Metadata Extraction¶

Kreuzberg automatically extracts rich metadata from documents including titles, authors, dates, and format-specific properties.

How It Works¶

The ExtractionResult includes a metadata dictionary with available metadata properties. Each format uses specialized extractors:

PDF: Uses Playa to extract document information, structure, and properties
Office: Uses Pandoc for Word, PowerPoint, and other formats
Images: Extracts dimensions and format properties
HTML: Extracts meta tags and structured data

Metadata Fields¶

The Metadata dictionary is a TypedDict with optional fields. Only available fields are included in the results.

Usage Example¶

Accessing document metadata:

from kreuzberg import extract_file

# Extract from a file
result = await extract_file("document.pdf")

# Access metadata - use .get() with a default value for safety
title = result.metadata.get("title", "Untitled Document")
authors = result.metadata.get("authors", ["Unknown Author"])
created_date = result.metadata.get("created_at")

# Print available metadata
print("Available metadata fields:")
for key, value in result.metadata.items():
    print(f"{key}: {value}")

PDF-Specific Metadata¶

For PDF documents, Kreuzberg extracts a rich set of metadata including:

Document information dictionary values (title, author, subject, keywords, etc.)
Document structure information including page count, dimensions, and outline
Font information from document pages
PDF/A compliance status
Encryption status and permissions
Language information when available in document structure

If a PDF document contains UTF-16BE encoded strings (often present in PDF metadata with a byte order mark \xfe\xff), Kreuzberg will automatically detect and decode these properly.

Working with Multiple Document Types¶

When working with multiple document types, it's important to remember that different document formats may provide different metadata fields.

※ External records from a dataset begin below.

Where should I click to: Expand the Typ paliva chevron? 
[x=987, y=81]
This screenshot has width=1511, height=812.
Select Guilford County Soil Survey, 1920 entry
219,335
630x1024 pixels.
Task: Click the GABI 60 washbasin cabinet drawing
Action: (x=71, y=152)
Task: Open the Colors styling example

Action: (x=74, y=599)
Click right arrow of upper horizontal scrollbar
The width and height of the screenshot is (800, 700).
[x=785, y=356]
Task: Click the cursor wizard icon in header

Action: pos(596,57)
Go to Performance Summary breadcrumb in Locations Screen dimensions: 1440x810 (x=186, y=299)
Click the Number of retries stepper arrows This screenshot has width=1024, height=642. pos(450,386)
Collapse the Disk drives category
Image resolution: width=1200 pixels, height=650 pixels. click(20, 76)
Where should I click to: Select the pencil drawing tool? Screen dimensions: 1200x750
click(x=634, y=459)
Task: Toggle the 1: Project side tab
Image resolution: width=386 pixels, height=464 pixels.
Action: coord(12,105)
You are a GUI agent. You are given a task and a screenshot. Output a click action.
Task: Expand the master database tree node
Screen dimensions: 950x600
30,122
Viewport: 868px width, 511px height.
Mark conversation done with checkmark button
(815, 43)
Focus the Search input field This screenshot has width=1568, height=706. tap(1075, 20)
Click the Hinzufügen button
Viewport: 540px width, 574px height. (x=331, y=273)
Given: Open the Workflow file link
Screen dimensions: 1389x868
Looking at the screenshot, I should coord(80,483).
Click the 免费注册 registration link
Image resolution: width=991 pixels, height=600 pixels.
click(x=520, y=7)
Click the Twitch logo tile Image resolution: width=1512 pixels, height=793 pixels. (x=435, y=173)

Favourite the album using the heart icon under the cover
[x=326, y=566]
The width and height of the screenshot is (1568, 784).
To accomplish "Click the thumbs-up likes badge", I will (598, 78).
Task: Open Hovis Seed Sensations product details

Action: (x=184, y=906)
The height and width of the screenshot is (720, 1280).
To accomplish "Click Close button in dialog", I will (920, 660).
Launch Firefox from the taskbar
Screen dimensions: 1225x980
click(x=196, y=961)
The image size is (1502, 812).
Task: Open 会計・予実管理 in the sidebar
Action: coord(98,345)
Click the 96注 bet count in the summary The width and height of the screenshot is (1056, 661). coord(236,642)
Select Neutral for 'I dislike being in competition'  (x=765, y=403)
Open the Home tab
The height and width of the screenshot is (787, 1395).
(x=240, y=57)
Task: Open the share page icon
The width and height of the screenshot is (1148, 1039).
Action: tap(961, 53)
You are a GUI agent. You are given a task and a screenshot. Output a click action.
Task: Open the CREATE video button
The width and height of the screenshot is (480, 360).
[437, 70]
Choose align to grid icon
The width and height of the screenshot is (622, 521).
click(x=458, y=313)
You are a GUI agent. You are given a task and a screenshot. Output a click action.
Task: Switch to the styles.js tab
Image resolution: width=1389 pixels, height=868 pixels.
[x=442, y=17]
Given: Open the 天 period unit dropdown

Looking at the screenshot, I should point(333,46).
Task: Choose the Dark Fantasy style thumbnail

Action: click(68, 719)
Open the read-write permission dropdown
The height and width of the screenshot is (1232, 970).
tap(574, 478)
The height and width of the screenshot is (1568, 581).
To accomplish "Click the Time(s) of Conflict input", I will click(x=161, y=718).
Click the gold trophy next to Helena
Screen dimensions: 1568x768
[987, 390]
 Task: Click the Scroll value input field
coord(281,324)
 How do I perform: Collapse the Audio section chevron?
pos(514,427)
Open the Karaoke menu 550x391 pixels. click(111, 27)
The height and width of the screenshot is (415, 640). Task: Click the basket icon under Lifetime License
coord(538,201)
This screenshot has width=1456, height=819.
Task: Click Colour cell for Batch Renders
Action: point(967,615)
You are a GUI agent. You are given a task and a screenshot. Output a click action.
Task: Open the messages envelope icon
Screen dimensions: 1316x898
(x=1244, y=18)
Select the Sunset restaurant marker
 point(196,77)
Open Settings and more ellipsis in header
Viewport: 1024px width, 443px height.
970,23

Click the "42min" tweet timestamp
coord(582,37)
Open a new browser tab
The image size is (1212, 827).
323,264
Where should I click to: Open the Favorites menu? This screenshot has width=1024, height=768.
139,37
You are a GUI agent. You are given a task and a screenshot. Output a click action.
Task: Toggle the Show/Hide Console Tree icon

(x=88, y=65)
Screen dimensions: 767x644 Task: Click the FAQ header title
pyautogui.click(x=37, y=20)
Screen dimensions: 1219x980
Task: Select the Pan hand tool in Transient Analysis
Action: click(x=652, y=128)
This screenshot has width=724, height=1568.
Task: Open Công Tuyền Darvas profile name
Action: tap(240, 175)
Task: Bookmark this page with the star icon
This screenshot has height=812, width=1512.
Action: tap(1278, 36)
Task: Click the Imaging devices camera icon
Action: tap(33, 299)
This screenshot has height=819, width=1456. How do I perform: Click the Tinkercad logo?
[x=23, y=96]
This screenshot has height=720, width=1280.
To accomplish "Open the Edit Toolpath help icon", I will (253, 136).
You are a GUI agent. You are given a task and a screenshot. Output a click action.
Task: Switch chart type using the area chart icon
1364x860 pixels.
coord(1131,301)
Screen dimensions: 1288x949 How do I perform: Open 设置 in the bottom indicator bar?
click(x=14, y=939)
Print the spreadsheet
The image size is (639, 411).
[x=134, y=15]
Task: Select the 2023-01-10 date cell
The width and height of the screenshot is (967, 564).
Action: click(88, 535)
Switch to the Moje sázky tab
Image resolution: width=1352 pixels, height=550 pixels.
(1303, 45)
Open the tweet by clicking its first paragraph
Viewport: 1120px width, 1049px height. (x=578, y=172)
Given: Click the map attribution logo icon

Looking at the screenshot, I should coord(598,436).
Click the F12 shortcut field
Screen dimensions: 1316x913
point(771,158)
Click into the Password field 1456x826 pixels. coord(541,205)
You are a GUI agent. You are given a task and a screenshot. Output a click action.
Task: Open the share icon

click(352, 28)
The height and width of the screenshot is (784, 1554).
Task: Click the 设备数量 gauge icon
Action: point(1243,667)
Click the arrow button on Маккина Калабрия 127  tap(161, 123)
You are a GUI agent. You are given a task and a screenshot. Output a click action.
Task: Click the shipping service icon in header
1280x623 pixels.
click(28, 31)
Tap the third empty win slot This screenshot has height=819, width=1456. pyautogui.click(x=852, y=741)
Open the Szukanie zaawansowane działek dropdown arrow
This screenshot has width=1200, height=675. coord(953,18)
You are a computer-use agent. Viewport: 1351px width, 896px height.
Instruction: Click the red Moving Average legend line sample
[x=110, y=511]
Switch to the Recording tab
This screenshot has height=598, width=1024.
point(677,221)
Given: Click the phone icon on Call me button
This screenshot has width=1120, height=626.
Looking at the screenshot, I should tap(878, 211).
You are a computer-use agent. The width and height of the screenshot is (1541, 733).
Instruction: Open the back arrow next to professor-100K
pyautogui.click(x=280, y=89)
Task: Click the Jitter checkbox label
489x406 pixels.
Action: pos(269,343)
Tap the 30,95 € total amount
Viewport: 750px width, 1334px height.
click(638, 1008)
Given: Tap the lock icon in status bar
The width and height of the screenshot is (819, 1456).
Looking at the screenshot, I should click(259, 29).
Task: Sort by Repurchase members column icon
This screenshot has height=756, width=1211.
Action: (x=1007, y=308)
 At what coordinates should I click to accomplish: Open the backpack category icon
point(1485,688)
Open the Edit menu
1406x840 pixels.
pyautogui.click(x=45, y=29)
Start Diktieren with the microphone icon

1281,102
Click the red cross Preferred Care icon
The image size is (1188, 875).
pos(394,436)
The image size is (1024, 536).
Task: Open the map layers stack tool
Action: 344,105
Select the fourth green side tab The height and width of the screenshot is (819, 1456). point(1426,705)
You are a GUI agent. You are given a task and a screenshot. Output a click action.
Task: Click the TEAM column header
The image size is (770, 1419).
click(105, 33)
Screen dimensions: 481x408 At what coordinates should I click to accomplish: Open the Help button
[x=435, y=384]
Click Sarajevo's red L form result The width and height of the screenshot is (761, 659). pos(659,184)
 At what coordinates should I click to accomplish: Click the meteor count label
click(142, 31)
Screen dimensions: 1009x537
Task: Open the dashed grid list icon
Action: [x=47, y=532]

Always use defensive programming (like using .get() with a default value) when accessing metadata fields:

# Safe way to access metadata across different document types
author = result.metadata.get("authors", ["Unknown"])[0] if "authors" in result.metadata else "Unknown"
creation_date = result.metadata.get("created_at", "Unknown date")

Viewing Available Metadata¶

To view all available metadata for a document:

from kreuzberg import extract_file
import json

result = await extract_file("your_file.pdf")
print(json.dumps(result.metadata, indent=2, default=str))

This will print all available metadata fields for the document in a readable format.